Vous développez aussi une application de prière et une gamme de jeux de société. N'est-ce pas une dispersion des priorités ?
Non, parce que chacun de ces projets s'ancre dans ce que Bayard est depuis plus de 150 ans. Le jeu de société, d'abord : c'est un marché qui a doublé en dix ans, dont 70 % sont désormais portés par les adultes. Bayard en fait depuis longtemps, essentiellement pour la jeunesse. Nous lançons en fin d'année une gamme d'une douzaine de références à destination des adultes et du public catholique. C'est un développement naturel pour nous, qui capitalise sur notre diffusion, notre distribution, notre fabrication, et bien sûr nos univers narratifs. L'application de prière, c'est un autre registre : nous visons les marchés nord-américain, africain et asiatique (États-Unis, Canada, Afrique subsaharienne francophone et Philippines) avec un lancement prévu en amont de l’Avent. Aux États-Unis, un catholique sur cinq utilise déjà une application de prière. Contrairement aux pure players comme Hallow et Pray.com, nous avons les réseaux locaux et internationaux, l'accès à la liturgie et la légitimité d'un groupe catholique historique. C'est une offre différenciante.
« La diversification n'est pas un signal de faiblesse de l'édition »

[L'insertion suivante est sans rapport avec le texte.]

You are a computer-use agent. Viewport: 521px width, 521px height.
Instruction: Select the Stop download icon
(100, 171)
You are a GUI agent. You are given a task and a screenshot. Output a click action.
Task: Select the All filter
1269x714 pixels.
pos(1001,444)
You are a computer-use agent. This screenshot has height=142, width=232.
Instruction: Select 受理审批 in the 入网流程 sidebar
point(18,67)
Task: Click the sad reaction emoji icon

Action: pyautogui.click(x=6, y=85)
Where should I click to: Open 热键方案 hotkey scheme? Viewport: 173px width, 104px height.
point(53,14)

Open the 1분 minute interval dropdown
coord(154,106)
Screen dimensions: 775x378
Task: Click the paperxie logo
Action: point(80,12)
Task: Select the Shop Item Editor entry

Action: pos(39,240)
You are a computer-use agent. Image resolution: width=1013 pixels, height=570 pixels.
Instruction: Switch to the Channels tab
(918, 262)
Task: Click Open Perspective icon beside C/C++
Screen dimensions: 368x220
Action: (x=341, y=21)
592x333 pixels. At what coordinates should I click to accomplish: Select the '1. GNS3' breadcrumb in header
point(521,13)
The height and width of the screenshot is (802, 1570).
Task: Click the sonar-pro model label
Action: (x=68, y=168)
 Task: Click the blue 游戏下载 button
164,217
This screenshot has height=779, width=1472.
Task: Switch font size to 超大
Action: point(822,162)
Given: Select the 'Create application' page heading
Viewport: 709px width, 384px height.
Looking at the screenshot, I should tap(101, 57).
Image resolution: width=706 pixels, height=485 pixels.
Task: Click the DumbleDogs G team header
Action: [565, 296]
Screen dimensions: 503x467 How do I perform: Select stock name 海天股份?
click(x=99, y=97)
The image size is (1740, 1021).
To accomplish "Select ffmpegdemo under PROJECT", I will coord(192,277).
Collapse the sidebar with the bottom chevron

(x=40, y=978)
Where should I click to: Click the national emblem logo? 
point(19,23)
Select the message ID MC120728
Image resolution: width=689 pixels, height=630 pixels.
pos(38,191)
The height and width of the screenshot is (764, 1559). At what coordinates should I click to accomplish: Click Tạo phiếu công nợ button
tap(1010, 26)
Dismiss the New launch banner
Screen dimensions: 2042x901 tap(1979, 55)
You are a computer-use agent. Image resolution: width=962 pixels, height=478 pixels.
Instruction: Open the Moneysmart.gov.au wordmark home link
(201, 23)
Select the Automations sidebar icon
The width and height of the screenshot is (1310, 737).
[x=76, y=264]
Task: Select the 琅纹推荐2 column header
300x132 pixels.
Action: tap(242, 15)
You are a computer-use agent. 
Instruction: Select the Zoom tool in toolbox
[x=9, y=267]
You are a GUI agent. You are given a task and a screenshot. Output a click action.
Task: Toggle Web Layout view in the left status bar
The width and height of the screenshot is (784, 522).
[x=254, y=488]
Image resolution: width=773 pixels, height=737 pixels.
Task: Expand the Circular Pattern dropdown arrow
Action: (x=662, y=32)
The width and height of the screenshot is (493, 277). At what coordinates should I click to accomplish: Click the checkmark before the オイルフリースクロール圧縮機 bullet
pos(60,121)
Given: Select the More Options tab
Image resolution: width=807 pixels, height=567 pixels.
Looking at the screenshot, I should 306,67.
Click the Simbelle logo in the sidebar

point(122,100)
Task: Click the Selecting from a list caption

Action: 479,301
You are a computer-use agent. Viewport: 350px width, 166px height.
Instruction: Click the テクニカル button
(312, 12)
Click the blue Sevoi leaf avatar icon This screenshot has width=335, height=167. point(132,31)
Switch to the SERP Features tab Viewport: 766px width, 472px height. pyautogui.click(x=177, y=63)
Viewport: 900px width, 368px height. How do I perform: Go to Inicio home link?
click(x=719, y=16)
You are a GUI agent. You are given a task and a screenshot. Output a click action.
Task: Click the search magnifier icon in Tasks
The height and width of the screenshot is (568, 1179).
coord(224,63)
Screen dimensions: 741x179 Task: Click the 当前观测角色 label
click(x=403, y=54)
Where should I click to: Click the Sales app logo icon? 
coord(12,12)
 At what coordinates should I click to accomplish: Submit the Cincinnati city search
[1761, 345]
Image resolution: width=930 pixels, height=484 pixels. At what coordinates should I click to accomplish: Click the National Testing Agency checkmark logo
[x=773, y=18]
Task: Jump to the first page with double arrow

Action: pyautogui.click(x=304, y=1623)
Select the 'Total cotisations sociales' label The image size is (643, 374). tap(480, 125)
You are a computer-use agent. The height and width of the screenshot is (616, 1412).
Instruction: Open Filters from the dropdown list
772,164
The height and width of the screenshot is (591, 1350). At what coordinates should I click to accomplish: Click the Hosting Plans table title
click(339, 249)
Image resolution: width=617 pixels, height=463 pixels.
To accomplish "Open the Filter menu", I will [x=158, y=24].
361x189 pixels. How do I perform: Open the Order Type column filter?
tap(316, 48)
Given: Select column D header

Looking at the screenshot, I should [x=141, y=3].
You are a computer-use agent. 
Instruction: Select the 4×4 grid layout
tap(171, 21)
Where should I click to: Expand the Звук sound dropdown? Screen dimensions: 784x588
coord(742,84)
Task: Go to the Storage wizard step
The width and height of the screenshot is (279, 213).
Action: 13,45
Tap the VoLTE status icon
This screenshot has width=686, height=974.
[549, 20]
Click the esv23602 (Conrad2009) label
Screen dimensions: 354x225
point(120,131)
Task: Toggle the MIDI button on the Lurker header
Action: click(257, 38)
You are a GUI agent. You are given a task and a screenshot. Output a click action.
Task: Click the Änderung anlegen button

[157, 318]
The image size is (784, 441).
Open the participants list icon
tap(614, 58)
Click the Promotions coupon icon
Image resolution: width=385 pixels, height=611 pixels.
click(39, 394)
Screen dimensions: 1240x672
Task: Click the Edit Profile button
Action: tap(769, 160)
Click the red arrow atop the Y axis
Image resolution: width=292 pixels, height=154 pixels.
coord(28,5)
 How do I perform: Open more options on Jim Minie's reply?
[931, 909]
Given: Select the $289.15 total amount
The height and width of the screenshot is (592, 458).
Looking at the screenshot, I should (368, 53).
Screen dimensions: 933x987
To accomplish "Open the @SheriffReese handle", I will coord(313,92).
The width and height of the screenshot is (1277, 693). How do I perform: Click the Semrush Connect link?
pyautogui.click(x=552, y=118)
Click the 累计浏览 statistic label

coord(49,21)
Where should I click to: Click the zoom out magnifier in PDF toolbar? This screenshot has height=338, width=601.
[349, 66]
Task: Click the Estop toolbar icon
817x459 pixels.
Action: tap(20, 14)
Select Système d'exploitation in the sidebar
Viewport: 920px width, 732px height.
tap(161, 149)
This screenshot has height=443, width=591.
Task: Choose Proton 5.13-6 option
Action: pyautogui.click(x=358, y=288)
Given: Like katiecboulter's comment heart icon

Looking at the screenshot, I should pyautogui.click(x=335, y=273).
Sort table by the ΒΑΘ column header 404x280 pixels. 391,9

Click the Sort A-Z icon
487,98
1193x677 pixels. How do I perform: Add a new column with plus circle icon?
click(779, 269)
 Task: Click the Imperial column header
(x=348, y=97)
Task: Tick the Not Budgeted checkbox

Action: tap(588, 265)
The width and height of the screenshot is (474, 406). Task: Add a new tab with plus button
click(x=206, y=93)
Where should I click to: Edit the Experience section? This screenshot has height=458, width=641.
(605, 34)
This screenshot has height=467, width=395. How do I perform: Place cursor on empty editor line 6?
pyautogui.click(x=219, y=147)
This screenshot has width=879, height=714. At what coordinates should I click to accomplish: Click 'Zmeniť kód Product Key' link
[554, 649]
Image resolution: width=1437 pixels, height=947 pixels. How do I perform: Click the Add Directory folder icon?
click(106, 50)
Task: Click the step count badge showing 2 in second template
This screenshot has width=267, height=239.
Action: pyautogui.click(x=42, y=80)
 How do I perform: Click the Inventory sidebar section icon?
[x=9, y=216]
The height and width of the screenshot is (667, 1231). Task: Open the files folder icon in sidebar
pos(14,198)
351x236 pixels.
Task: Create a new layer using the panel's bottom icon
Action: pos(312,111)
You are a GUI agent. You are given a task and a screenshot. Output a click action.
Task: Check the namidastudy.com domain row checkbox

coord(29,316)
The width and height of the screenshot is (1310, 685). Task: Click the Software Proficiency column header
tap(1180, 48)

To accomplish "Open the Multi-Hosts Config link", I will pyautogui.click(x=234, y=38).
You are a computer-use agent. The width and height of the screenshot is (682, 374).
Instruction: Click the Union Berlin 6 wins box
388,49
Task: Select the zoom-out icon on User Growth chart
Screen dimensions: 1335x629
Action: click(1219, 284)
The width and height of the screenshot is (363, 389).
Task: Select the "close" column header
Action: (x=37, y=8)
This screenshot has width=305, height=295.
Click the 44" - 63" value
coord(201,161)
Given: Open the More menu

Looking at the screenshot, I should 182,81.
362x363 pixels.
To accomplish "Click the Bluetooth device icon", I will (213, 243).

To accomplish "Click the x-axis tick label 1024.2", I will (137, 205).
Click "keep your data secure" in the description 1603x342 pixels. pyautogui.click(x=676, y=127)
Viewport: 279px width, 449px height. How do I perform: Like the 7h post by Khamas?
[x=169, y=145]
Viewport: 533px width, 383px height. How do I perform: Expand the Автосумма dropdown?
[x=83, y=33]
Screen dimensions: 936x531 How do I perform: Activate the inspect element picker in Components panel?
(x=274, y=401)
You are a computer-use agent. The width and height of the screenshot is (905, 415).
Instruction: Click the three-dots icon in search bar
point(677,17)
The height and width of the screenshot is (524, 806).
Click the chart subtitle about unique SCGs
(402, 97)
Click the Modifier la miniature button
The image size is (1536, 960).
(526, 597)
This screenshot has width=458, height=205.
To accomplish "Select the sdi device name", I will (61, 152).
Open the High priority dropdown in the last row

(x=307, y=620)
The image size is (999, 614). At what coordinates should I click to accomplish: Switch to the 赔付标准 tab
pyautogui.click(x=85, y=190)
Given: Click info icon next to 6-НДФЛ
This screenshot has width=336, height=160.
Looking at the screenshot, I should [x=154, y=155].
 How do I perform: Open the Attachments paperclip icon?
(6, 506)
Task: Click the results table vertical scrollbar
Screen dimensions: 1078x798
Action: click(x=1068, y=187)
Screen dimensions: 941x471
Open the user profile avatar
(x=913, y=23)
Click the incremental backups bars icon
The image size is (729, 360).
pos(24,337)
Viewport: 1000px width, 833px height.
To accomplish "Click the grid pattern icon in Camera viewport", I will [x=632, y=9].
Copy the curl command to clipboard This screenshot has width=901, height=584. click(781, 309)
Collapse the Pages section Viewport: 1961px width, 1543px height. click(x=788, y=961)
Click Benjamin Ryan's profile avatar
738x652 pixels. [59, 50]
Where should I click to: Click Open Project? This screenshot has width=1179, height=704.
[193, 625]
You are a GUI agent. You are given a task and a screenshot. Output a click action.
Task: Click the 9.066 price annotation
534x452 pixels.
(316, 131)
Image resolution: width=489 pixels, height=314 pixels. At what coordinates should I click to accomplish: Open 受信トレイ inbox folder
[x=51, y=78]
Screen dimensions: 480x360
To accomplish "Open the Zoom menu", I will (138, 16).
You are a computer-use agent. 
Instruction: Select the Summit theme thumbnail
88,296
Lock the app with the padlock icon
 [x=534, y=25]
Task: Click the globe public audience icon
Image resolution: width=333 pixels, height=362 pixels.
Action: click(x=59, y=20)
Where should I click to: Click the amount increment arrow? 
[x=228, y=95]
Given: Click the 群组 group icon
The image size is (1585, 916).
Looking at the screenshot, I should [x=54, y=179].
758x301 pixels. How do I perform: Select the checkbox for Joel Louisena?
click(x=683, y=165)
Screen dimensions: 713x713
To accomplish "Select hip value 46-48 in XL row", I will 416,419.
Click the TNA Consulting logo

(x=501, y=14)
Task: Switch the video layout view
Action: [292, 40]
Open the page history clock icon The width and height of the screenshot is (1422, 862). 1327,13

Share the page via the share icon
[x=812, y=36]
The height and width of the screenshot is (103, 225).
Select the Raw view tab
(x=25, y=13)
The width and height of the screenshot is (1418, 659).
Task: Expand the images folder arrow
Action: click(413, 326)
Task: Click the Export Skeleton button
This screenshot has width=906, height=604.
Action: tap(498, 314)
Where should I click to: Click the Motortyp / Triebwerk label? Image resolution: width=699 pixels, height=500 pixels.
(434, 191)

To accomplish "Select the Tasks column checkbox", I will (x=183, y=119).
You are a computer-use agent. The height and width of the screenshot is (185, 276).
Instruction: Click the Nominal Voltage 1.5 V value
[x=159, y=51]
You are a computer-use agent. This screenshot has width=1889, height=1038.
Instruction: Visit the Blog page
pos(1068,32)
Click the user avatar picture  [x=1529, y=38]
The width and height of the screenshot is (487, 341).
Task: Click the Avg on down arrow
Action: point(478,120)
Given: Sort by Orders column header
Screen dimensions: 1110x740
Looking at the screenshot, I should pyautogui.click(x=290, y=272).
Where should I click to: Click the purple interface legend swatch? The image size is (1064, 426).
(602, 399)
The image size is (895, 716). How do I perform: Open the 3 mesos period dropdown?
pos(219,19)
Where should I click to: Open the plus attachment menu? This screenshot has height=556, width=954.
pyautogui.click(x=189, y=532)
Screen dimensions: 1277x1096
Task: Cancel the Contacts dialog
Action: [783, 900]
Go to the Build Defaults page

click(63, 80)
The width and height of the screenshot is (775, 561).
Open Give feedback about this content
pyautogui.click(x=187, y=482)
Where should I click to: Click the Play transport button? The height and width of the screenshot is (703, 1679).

Le contexte interne est moins serein : un PSE est en cours. Comment concilier ces investissements avec des restructurations ?
L'objectif, c'est d'assurer la pérennité d'un groupe de plus de 150 ans, qui a traversé de nombreuses mutations. Ce que nous vivons aujourd'hui n'est pas différent de ce que Bayard a traversé à d'autres époques. La diversification n'est pas un signal de faiblesse de l'édition, au contraire. Les héros naissent de l'édition, et l'édition restera toujours au cœur de nos activités. Ce que nous construisons autour, c'est un écosystème qui lui permet de rayonner davantage.
Où en est justement la BD jeunesse, qui semble être votre fer de lance éditorial ?
C'est un marché en forte croissance ces dernières années, considéré comme un levier puissant d’accès à la lecture, et Bayard en est le premier éditeur. Des séries comme Anatole Latuile ou Ariol sont en acquisition permanente de nouveaux lecteurs, ce qui est très encourageant. Ce que j'observe ici à Bologne, et que je perçois aussi en Espagne, en Allemagne, aux États-Unis, c'est un mouvement de fond : la bande dessinée commence à être reconnue comme un livre à part entière. Aux États-Unis, on parle de « Graphic Novel Revolution ». La BD entre dans les écoles, les bibliothèques, les familles. Pour Bayard, c'est une perspective considérable. Nous avons les œuvres, les héros, la légitimité. C'est un mouvement très récent, et il augure de perspectives vraiment enrichissantes.